Bamako, 26 mai 2025 – Le Premier ministre Abdoulaye Maïga a récemment présenté son Programme d’Action Gouvernementale (PAG) devant le Conseil National de Transition (CNT). Un exercice politique non contraint par la Constitution, mais jugé utile pour exposer les orientations du gouvernement. Ce discours a cependant mis en lumière les nombreuses insuffisances du processus de transition malienne après près de cinq années de gestion militaire.
Bien que l’intervention ait été accueillie sans heurts par les membres du CNT, de nombreux observateurs estiment qu’elle a davantage relevé de la mise en scène que d’un véritable acte républicain. En effet, la nouvelle Constitution prévoit une présentation du PAG devant un Parlement bicaméral, inexistant à ce jour. Le recours au CNT comme substitut institutionnel laisse donc planer un doute sur la portée réelle de cet exercice.
Le chef du gouvernement a ainsi saisi l’occasion pour réaffirmer les engagements de l’exécutif, tout en dressant un tableau chargé de défis non résolus.
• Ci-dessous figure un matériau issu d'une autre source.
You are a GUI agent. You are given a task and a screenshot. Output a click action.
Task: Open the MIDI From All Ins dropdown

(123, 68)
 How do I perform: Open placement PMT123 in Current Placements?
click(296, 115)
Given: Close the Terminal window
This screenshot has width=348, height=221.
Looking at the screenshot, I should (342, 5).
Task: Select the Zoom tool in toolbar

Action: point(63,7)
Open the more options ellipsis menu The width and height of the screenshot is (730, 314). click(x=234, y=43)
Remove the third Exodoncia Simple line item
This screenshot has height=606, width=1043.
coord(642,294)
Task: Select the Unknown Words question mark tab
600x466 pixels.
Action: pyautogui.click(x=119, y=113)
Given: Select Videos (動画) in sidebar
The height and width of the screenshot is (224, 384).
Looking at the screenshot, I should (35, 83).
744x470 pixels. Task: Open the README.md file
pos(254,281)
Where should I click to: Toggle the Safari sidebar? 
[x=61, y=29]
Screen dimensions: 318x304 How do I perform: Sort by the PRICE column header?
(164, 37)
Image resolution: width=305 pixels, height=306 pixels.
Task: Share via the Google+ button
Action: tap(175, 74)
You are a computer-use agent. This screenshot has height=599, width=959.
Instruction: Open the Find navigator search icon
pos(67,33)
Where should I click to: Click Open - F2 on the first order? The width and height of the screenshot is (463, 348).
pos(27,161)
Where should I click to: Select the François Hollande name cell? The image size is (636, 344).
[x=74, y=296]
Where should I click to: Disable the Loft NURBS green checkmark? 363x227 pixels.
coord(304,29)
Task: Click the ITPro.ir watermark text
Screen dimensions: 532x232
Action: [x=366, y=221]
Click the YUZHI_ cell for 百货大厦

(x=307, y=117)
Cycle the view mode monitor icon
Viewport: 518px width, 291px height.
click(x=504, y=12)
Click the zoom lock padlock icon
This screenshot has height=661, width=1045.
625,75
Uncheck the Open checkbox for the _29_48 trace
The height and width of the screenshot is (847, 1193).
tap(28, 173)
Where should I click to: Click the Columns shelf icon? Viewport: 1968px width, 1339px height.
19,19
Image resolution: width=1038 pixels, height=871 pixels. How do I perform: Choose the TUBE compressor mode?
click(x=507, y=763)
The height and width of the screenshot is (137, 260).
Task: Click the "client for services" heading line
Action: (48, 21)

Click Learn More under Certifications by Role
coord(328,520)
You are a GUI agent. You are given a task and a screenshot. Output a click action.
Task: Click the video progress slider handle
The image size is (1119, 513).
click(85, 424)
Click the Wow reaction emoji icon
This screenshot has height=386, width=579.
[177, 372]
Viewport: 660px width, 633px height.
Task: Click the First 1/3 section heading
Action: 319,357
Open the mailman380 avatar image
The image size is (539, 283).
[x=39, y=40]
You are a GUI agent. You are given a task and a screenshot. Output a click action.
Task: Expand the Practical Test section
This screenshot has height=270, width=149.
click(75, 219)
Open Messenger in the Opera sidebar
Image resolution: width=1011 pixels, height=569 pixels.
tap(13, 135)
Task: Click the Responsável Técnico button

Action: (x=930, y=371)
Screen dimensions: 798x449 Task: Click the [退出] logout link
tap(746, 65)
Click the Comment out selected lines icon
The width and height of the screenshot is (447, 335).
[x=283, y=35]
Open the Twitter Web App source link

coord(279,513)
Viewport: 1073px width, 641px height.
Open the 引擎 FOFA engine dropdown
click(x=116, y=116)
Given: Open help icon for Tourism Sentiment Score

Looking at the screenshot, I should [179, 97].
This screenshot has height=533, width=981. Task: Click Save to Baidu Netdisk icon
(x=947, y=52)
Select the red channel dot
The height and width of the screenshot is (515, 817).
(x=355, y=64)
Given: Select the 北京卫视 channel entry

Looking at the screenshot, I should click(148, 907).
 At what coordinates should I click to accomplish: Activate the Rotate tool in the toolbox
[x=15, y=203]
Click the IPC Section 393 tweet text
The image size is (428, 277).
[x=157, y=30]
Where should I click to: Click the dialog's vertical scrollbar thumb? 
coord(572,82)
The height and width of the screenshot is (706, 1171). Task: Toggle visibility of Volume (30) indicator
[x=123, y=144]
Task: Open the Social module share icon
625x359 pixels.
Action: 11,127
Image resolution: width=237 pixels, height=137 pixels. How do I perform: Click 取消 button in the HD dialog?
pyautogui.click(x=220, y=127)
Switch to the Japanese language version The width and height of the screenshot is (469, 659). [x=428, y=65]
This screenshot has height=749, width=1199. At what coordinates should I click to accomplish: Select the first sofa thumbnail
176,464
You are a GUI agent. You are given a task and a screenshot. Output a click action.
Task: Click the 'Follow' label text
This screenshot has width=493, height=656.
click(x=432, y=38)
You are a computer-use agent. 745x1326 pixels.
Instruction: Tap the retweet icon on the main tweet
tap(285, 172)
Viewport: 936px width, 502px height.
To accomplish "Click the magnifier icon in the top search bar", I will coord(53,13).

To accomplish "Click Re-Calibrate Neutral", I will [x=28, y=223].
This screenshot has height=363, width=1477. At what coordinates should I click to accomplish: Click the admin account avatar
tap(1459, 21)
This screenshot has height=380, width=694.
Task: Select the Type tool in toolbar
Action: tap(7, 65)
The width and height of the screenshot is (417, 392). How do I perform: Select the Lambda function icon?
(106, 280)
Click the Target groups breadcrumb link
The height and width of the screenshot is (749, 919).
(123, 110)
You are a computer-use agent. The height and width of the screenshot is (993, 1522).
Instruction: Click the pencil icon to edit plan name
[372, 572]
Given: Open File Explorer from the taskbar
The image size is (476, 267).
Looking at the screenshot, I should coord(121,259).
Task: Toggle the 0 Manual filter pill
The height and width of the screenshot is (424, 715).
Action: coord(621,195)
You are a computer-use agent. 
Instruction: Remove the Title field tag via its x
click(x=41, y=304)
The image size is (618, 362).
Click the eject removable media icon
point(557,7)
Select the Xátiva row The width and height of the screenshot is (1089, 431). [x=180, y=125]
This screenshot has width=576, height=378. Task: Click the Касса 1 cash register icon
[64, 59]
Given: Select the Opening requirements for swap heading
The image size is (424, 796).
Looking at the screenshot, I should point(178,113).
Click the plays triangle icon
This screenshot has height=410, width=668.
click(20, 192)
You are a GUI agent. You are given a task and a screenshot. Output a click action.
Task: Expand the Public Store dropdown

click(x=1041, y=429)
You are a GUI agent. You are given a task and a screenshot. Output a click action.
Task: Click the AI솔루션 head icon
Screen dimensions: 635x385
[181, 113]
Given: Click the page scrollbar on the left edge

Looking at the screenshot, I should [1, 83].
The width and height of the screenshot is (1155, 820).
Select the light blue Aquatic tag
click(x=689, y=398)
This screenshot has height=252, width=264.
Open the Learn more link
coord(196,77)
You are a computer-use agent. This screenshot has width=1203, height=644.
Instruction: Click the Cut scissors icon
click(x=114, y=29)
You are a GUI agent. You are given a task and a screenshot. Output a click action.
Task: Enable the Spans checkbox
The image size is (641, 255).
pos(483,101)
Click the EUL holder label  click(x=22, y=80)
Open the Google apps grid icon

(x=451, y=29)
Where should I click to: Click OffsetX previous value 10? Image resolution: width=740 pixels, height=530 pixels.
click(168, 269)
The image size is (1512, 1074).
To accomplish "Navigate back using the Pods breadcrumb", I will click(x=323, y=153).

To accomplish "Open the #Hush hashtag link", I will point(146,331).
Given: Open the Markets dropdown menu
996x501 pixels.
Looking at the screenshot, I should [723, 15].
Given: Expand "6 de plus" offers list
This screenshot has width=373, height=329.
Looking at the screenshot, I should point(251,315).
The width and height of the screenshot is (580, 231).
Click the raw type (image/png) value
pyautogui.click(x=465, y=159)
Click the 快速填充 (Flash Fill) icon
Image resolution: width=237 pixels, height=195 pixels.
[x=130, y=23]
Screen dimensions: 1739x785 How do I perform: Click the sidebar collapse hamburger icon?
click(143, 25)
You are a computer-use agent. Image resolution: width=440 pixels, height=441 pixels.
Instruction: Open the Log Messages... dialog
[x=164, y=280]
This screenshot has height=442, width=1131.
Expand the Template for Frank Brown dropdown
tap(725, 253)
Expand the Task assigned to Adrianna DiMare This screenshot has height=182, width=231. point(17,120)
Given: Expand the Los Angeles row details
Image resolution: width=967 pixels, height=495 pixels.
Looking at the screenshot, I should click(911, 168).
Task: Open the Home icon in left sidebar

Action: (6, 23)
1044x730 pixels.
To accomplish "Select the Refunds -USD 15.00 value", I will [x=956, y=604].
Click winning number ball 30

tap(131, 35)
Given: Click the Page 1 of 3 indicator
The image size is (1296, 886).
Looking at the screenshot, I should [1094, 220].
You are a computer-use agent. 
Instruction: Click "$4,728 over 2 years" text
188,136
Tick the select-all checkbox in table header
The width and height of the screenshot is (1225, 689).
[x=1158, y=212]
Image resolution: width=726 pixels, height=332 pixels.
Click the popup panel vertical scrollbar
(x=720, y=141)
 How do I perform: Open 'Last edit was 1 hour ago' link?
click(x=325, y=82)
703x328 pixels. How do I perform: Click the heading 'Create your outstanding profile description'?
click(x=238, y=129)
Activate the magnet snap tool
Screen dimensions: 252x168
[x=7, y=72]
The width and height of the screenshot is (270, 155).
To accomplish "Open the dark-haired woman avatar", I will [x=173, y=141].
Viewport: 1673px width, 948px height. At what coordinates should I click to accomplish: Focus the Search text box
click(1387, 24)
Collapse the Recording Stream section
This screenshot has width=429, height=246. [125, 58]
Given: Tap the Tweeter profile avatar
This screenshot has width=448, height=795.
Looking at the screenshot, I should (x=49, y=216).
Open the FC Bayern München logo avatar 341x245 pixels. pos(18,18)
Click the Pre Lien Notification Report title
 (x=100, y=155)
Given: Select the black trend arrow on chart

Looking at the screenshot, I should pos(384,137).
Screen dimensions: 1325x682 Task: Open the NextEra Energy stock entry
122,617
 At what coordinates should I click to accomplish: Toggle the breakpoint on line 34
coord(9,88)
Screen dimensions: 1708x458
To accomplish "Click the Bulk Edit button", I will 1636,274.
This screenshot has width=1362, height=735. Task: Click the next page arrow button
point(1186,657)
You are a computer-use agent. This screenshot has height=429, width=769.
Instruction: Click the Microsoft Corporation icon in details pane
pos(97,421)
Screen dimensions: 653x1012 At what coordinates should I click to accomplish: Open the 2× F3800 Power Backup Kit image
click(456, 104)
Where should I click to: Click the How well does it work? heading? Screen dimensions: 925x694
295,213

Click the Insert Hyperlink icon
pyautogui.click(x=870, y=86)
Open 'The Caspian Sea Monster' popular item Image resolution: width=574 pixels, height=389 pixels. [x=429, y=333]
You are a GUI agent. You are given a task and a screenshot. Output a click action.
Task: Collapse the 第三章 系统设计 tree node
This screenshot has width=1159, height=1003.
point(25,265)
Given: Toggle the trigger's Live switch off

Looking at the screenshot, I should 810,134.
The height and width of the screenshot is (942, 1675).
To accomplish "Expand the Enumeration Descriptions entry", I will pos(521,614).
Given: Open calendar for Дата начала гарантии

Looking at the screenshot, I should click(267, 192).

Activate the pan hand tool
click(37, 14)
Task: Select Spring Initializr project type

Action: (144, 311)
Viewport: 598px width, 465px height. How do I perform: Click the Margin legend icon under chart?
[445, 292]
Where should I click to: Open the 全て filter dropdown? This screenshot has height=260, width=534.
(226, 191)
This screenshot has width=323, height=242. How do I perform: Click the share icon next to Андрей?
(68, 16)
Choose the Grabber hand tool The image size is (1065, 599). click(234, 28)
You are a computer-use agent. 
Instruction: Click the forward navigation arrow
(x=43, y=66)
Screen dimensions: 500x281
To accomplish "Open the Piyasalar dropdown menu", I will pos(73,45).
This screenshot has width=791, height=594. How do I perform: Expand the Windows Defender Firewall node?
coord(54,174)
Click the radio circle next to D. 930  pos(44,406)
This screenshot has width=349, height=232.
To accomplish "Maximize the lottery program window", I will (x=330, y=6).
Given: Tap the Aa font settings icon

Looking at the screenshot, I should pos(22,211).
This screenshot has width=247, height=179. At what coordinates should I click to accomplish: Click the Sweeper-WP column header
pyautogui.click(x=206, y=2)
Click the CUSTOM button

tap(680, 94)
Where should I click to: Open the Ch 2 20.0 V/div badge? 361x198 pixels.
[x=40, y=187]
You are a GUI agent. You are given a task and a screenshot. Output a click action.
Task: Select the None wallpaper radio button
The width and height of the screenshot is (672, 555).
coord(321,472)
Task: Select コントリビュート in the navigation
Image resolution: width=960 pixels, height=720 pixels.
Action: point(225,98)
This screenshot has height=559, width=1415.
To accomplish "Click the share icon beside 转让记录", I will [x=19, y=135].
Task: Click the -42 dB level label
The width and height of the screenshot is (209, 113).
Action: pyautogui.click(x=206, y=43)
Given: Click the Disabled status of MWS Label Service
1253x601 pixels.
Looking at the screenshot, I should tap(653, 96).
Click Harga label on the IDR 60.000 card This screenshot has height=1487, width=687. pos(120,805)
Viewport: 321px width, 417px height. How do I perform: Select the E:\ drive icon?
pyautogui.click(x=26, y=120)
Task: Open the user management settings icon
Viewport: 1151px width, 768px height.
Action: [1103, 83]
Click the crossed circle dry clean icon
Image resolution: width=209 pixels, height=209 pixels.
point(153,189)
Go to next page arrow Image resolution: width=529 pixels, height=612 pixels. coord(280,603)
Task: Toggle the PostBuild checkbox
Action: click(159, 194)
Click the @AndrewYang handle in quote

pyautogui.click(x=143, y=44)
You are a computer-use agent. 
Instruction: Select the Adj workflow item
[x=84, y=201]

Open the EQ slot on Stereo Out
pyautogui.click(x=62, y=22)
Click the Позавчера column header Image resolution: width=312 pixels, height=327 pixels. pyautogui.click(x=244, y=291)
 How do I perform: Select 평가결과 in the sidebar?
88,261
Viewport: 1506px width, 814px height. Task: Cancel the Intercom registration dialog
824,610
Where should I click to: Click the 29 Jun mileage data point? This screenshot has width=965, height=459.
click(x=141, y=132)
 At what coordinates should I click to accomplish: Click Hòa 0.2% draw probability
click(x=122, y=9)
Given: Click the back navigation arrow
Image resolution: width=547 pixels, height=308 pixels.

Les secteurs clés comme la sécurité, l’éducation, l’emploi, le pouvoir d’achat ou encore l’énergie continuent de faire face à des difficultés majeures, malgré des promesses récurrentes de redressement.
En matière de sécurité et de défense, le PAG souligne la persistance des menaces sur une large partie du territoire. Malgré les efforts annoncés, la couverture administrative reste incomplète, et les moyens déployés ne semblent pas à la hauteur des enjeux. La stabilité tant espérée reste hors de portée, au prix de sacrifices budgétaires significatifs.
Le secteur éducatif, quant à lui, souffre toujours de la fermeture massive d’écoles, sans que des solutions concrètes aient été avancées. Les engagements de construction de nouveaux établissements paraissent irréalistes au vu des délais annoncés et des ressources disponibles.
Concernant l’emploi, aucune politique d’envergure n’a été dévoilée. Le départ de partenaires étrangers, comme la MINUSMA, a considérablement réduit les opportunités économiques. La situation s’aggrave avec le retrait d’organisations autrefois actives dans le soutien à l’emploi local.
Sur le plan économique, malgré les exonérations fiscales et mesures d’urgence, la cherté de la vie reste une préoccupation majeure. Le gouvernement propose de nouvelles initiatives, telles que l’importation massive de produits de première nécessité et la distribution gratuite de céréales, mais sans stratégie claire pour une autosuffisance durable.
Le déficit énergétique, également abordé, demeure un frein important au développement. Le PAG remet en avant des projets de centrales solaires déjà annoncés depuis plus de deux ans, mais dont l’avancement reste flou.
Enfin, le dossier électoral illustre le manque de volonté politique à rétablir un processus démocratique transparent. En tant que ministre de l’Administration territoriale, Abdoulaye Maïga incarne cette impasse, marquée par la suspension des partis politiques, des retards répétés, et l’incertitude sur la tenue de futures élections.
Ainsi, loin de rassurer, le PAG dévoile les limites d’une transition malienne qui s’enlise, entre défis non surmontés et ambitions proclamées. Une situation qui renforce le scepticisme des citoyens face à un avenir institutionnel encore incertain.